A little more than a week ago, Rep. Steven Palazzo (R-MS) was one of only 67 Republicans to vote against a bill to provide $9.7 billion in relief to victims of Hurricane Sandy that easily passed the House of Representatives. In a letter sent Monday to those very GOP members, Palazzo called on them to reverse their votes and help pass a larger Sandy aid measure that will be considered by the House this week.
“I believe we as Americans will work to do what is responsible by reforming our disaster relief system, but we will also always do what is necessary to provide help to those in need,” Palazzo wrote in the letter.
It's the latest stage in a swift evolution for Palazzo, who's gone from ardent opponent to now vocal supporter in just 10 days.
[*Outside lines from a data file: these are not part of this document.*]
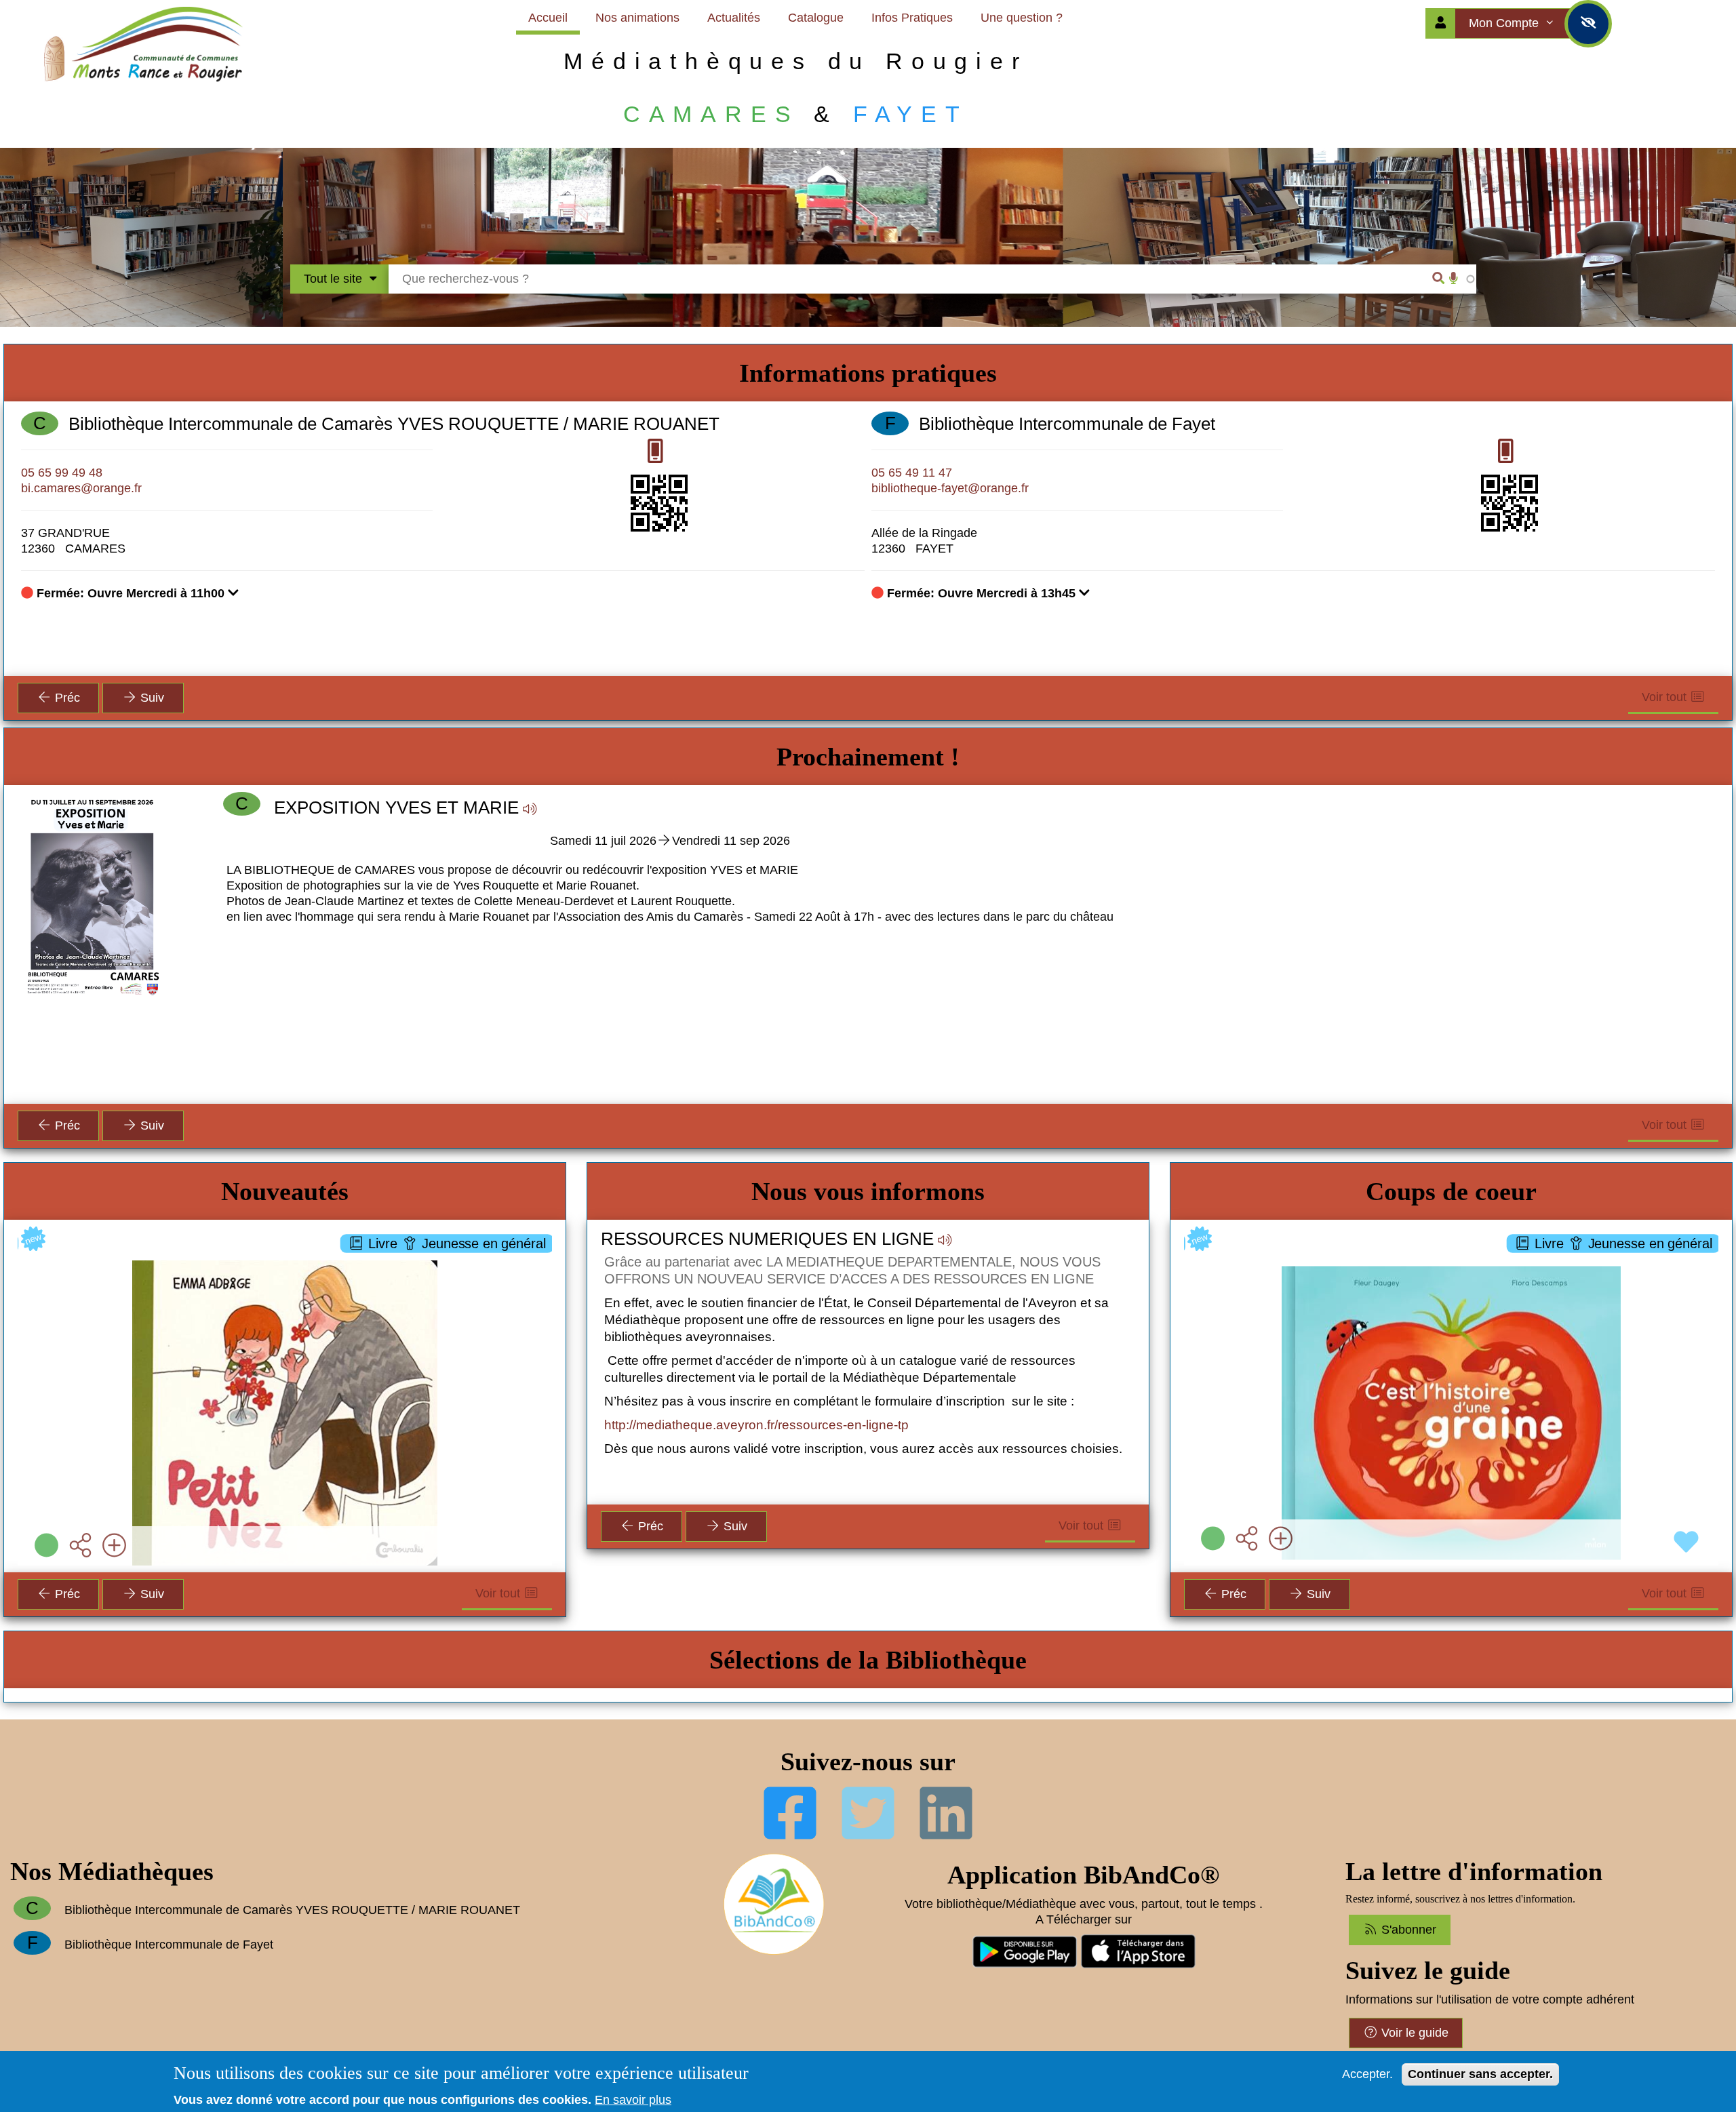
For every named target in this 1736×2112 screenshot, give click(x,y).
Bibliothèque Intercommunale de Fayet (1067, 424)
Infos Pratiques (912, 17)
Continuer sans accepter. (1480, 2074)
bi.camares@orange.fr (81, 488)
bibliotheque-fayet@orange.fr (950, 488)
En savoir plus (633, 2100)
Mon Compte (1505, 23)
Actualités (733, 17)
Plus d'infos (292, 1331)
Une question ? (1022, 17)
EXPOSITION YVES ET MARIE (396, 807)
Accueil (548, 17)
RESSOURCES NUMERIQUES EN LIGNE (767, 1239)
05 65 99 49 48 (61, 472)
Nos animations (637, 17)
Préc (66, 697)
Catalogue (816, 17)
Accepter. (1367, 2074)
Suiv (150, 697)
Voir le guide (1413, 2032)
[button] (669, 932)
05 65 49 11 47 (911, 472)
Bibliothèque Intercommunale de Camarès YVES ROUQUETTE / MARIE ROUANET (393, 424)
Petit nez (285, 1259)
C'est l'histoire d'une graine (1451, 1259)
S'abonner (1407, 1929)
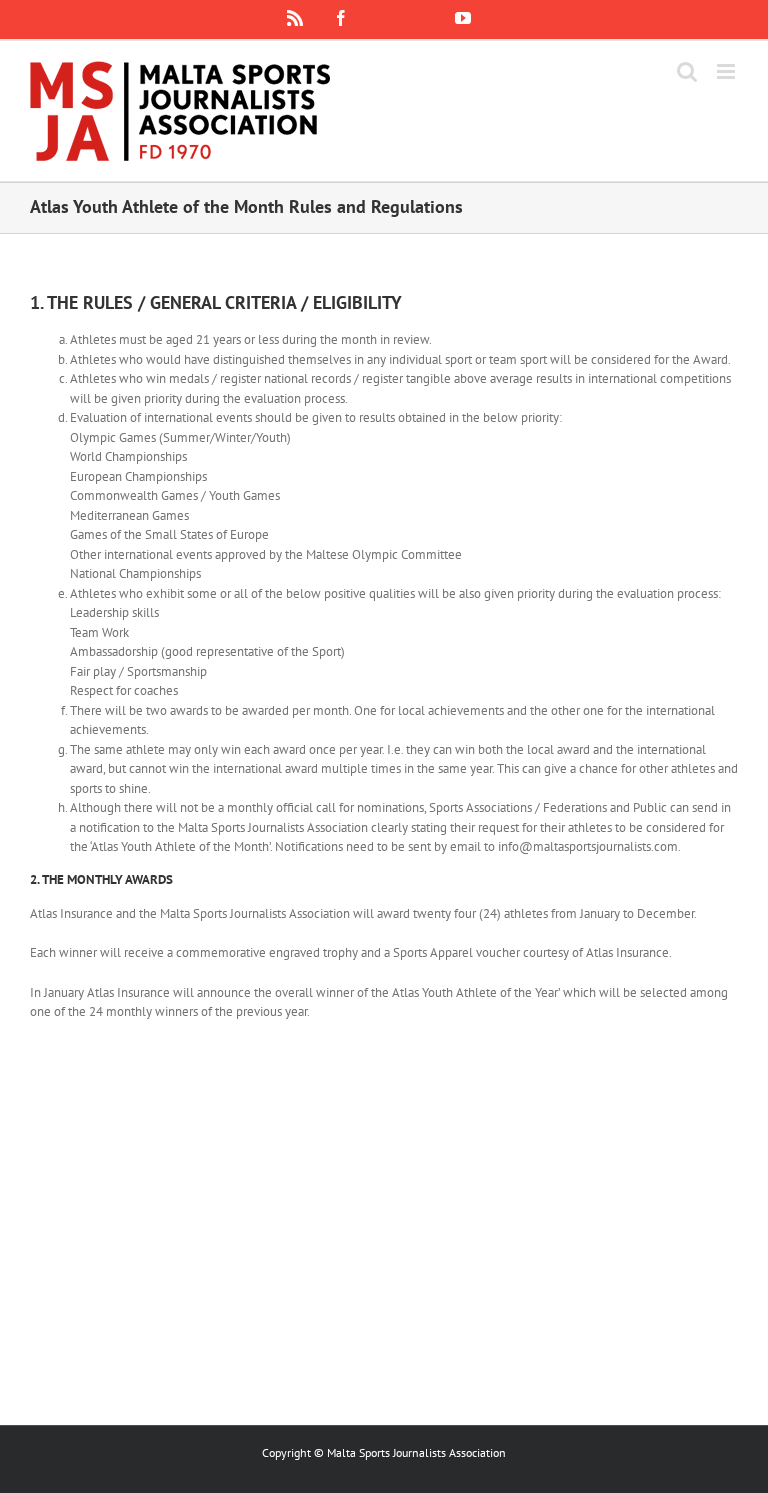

A two-term representative of a district that was ravaged by Hurricane Katrina in 2005, Palazzo was pilloried for his opposition to the initial Sandy aid bill that passed the House on Jan. 4. That criticism amplified when it was revealed that he publicly lobbied for federal aid as a local government official roughly a month after Katrina battered his hometown of Biloxi, Miss. Palazzo originally stood by his vote, insisting that any bill include spending offsets while suggesting that the debate over Sandy aid should start a "national discussion on disaster relief reform."
But a tour last week through Sandy-affected areas in the Northeast prompted a change of heart in Palazzo, who also delivered a floor speech Monday in support of a reform bill that would expedite the process by which the Federal Emergency Management Agency (FEMA) can distribute disaster aid. That bill unanimously passed the House and will now be taken up by the Senate.